The MSR Carbon Reflex 1 person backing tent is the perfect addition to your ultralight quiver.
MSR Carbon Reflex 1 Tent Review
The MSR Carbon Reflex 1 Tent remarkably weighs only 1 lb 7 oz, (.66 kg). Aside from sleeping on a tarp, this is one of the lightest tents for solo camping out there. And when I say solo, that’s exactly what this tent is designed for. The inside of the Reflex 1 has just enough room for a sleeping pad and not much else. It’s a great lightweight 1 man backpacking tent.
Thanks to a somewhat roomy vestibule (for the size of this tent) the Carbon Reflex 1 offers an additional 2 feet of floor space that works perfectly for keeping gear out of the elements like shoes, stove and cooking stuff.
Camping space limited? This tent can be pitched just about anywhere with one caveat. MSR’s Carbon Reflex 1 is a non-freestanding design tent. Once pitched the tent will fall over if not staked into the ground. For the most part, this had not been an issue, just make sure you camp someplace you can drive a stake into the ground. The plus side is the tents so narrow it can fit in just about any nook and cranny you can find.
What can be Improved?
When sitting inside the Carbon Reflex it was impossible for me to sit up straight without my head hitting the top of the tent. I’m 5’11 and I have a 3″ sleeping pad, which meant I had to crouch down a bit messing with my posture. If I was camping for a long period of time and planned to be inside my tent a lot this design could present an issue.

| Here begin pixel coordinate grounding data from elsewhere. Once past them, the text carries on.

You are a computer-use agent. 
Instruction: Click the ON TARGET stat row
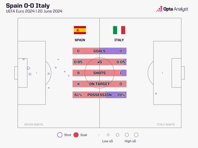(x=99, y=84)
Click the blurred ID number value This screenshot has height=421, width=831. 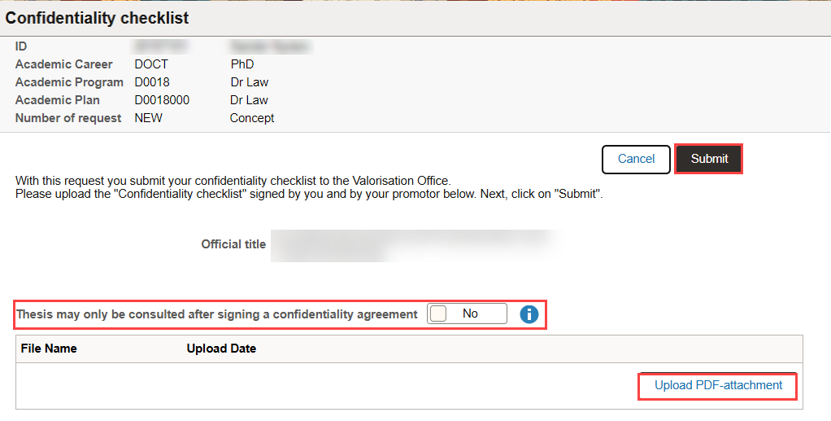coord(159,46)
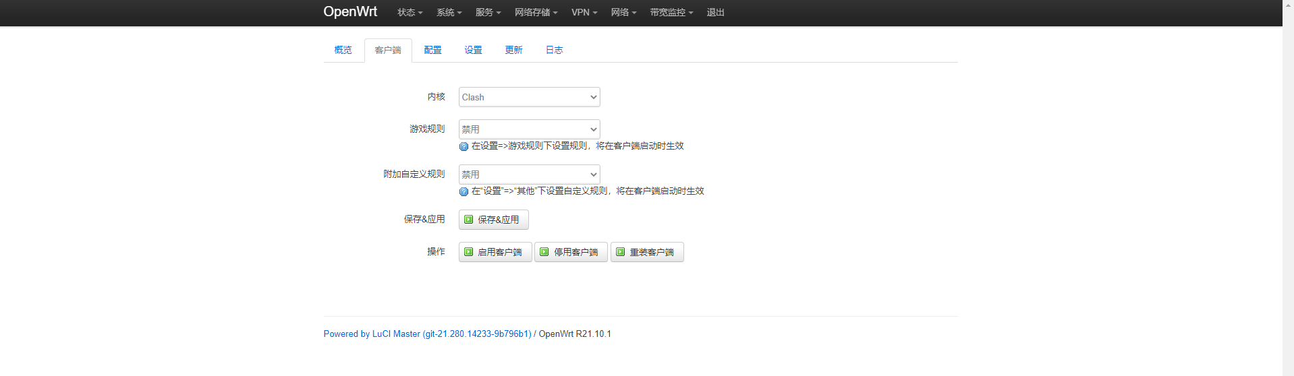Image resolution: width=1294 pixels, height=376 pixels.
Task: Click the green icon on 停用客户端 button
Action: coord(544,252)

The main issue I have with this tent, which surely can be an easy fix is how darn hard it is to get the tent, poles, and stakes back into the stuff sack. Hopefully, you remember your Boy Scouts training here. My advice is to fold the tent and rain fly together really tight and then do your best to slide the poles and steaks in without ripping the tent. Be patient.
This double-walled solo tent is built to withstand the elements for 3 season camping. The Carbon Reflex 1 Tents rainfly and floor feature a DuraShield™ waterproof coating, combined with Micromesh canopy that allows for great ventilation without having to worry about moisture pooling inside the tent.
I slept through a few major rainstorms in this tent and awoke completely dry on the inside. The vestibule rain fly is a little different than others on the market, instead of zippers MSR uses a combo of Velcro and a fishing style hook loop to close off the tent. This may take a little bit of getting used to. One thing I like about this design is it seems more durable in the long run when compared to stretching out a vestibule zipper.
Are you the sort of person that weights your camping gear in an effort to go light and fast?
If your next adventure happens to include backpacking, bikepacking, ultralight camping, running rivers or just getting outdoors and not wanting to lug a bunch of gear around with you the MSR Carbon Reflex 1 Tent ($449) will be a great addition to your kit. Just look at how small this tent is when compared to a computer keyboard.
You can truly take this MSR ultralight tent just about anywhere.